James McElhinney, a chartered accountant for Scrutton Bland, which works for 40 hauliers, expressed reservations about the fact that the fuel duty rise will be delayed until September 1.

He added: “The increase in diesel prices is inflation-linked. It's a 3.8% increase and as long as there is not an increase because of the dollar strength at the same time it will be an inflationary increase, which one has to accept.”

Betty Bone, 83, from Sudbury, who has campaigned against huge increases in council tax, said pensioners still faced rising bills because of Mr Brown's decision to increase fuel charges.

“I am appalled that the Government has raised the price of petrol.
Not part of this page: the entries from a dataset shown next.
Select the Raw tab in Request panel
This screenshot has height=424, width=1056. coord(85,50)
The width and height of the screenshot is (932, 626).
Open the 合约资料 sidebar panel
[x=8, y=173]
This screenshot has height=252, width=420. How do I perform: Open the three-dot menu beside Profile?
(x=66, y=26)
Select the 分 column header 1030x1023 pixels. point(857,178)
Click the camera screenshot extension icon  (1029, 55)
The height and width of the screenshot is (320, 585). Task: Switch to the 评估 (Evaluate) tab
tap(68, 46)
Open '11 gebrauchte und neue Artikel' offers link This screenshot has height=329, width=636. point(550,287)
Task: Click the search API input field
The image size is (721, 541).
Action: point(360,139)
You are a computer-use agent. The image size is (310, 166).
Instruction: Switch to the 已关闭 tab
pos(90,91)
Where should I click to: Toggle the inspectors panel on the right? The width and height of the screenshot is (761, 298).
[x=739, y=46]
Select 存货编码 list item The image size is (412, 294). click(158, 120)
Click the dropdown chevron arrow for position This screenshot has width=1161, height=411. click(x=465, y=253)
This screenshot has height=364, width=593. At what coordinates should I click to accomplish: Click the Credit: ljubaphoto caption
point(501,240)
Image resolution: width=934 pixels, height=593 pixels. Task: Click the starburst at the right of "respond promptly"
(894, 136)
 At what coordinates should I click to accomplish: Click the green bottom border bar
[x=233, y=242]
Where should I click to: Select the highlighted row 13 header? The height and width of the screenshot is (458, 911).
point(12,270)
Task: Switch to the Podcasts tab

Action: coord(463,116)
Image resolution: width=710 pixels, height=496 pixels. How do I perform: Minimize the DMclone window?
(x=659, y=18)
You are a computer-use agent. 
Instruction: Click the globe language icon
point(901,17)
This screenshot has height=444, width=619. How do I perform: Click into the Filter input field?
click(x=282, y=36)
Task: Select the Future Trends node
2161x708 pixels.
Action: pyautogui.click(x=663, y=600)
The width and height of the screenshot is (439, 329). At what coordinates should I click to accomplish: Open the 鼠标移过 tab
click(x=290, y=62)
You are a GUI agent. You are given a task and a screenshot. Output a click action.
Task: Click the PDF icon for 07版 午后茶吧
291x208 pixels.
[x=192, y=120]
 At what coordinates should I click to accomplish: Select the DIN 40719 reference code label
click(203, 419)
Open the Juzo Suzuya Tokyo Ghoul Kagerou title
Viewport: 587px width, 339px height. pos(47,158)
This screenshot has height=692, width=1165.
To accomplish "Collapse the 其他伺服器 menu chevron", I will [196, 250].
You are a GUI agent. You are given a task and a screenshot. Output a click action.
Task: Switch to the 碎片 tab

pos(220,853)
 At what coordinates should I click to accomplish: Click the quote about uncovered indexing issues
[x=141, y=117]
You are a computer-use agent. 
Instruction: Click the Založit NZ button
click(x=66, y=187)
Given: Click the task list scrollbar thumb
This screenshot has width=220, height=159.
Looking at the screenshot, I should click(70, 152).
I, like most people, rely on my car and I would find it difficult to cope without it, but now it is going to cost me even more than it does already,” she added.

“I think it is a complete imposition on our lives to put the price up. In turn, the rise will also put the price of everything else up because there is nothing that isn't delivered by roads and manufacturers will have to cover the extra cost.

“I think the Government will just keep putting the price of things up more and more and the only way that will change is if the whole system changes under a new party.”

The Campaign for Real Ale had asked the Chancellor to cut beer duty by a small amount as part of a long-term strategy towards reducing duty to a level that would take the profit out of beer smuggling and enable British pubs and off-licences to compete on an equal footing with French retailers.

Mike Benner, its head of campaigns and communications said: “A penny may not sound like much, but the tax rise follows recent wholesale beer price rises by some brewers.

“Some pubs will now be charging as much as 12p a pint more than they were only a month ago. At a time when beer consumption is falling and pub-going is in decline, this is a disappointing outcome for consumers and hard-working licensees.”

Liz Fayers, publican of the Rose and Crown in Bury St Edmunds, added: “We were not surprised by the results of the increase in the cost of beer, although it was still a disappointment for me and my customers.

“Every penny placed on alcohol by the Government just adds to the amount of people getting it from abroad or from supermarkets instead of the pub, which has a detrimental effect on my business.”